Masadaki seçenekler: Yaptırımlar askıya alınabilir
Rubin’in iddialarına göre Trump ve ABD Dışişleri Bakanı Marco Rubio, Türkiye’nin F-35 programına yeniden dahil edilmesi için çeşitli senaryolar üzerinde çalışıyor. Bu seçenekler arasında CAATSA yaptırımlarının askıya alınması, bazı maddelerden muafiyet tanınması ya da sürecin teknik gerekçelerle yeniden tanımlanması bulunuyor.
Bu adımların Kongre’ye “sınırlı ve kontrollü” bir çerçeve içinde sunulmasının planlandığı ifade ediliyor.
S-400 başlığı yeniden gündemde
Rubin’in analizinde Türkiye’nin Rusya’dan aldığı S-400 hava savunma sistemleri de yeniden gündeme getirildi.
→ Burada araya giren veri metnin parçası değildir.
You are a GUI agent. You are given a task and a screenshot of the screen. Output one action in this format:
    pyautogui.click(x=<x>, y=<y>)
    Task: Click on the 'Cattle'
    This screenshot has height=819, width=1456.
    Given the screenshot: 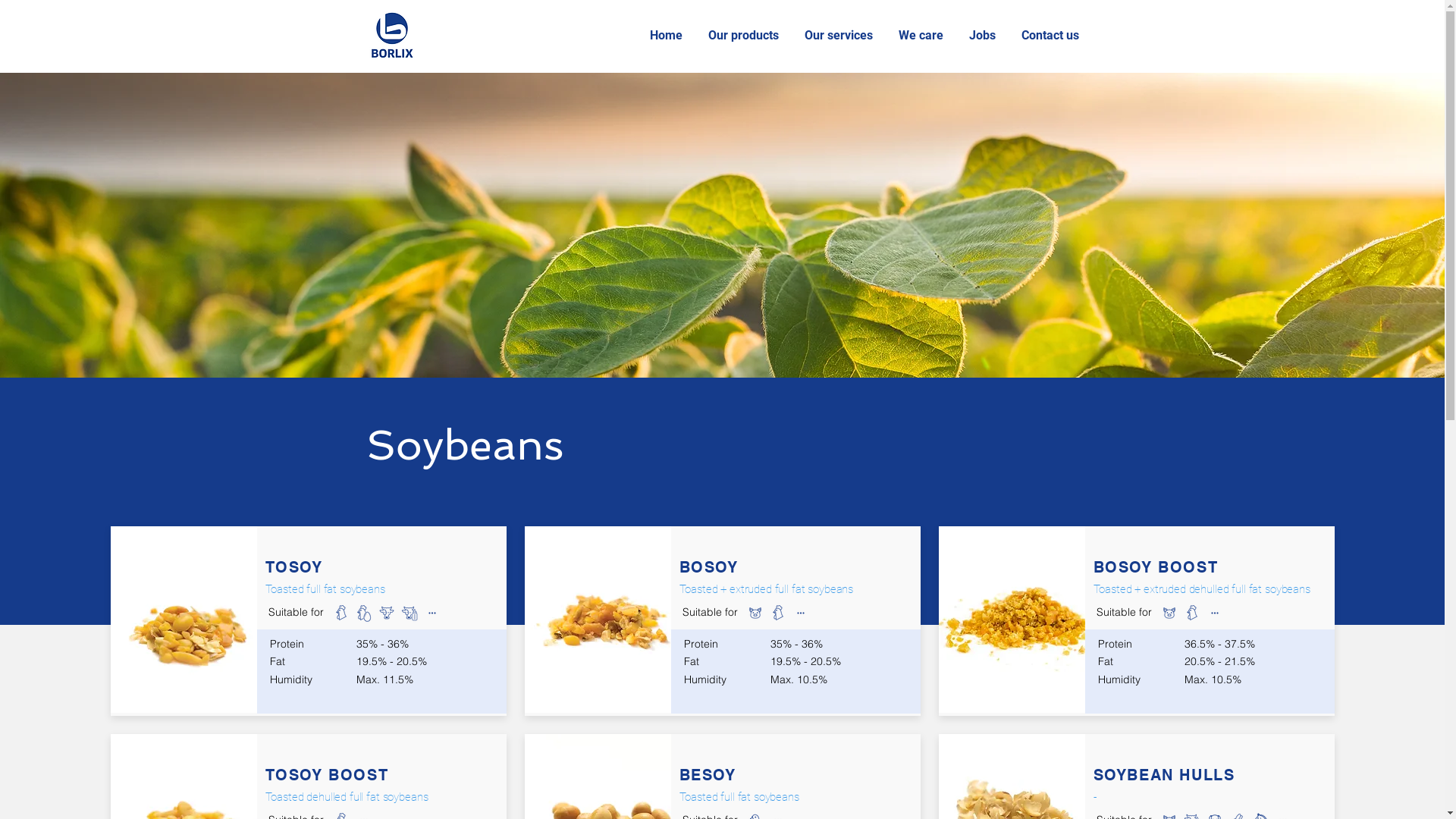 What is the action you would take?
    pyautogui.click(x=1201, y=610)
Türkiye’nin S-400’leri tamamen devre dışı bırakmasa bile “işlevsiz” hale getirecek bazı teknik adımlar atabileceği iddia edildi.
ABD yönetiminin bu durumu Kongre’ye “artık bir tehdit unsuru yok” şeklinde sunarak F-35 sürecinin önünü açabileceği öne sürülüyor.
Asıl korku: Türkiye’nin teknolojik kazanımı
Rubin’in açıklamalarında dikkat çeken bir diğer nokta ise Türkiye’nin savunma sanayii kazanımlarına yönelik endişe oldu. Eski Pentagon yetkilisi, Türkiye’nin F-35 teknolojisine yeniden erişmesinin yerli savaş uçağı KAAN projesine büyük ivme kazandırabileceğini savundu.
Bu durumun, özellikle İsrail ve bazı ABD müttefikleri açısından “emsal teşkil eden ve dengeleri bozabilecek” bir gelişme olarak görüldüğü ifade edildi.
Gözler Trump–Erdoğan hattında
ABD mevzuatı gereği, Türkiye ile ilgili olası bir F-35 ve yaptırım adımı Kongre’ye bildirildiği anda 30 günlük resmi inceleme süreci başlayacak. Bu süre boyunca Kongre’nin sürece itiraz etme, ek şartlar koyma veya kararı durdurma yetkisi bulunuyor.
Bu nedenle Washington’daki siyasi trafik hız kazanırken, sürecin nasıl sonuçlanacağı Trump–Erdoğan hattından çıkacak siyasi iradeye bağlı olacak. ABD başkentinde önümüzdeki 30 gün, Türkiye–ABD ilişkilerinde kritik bir dönemeç olarak görülüyor.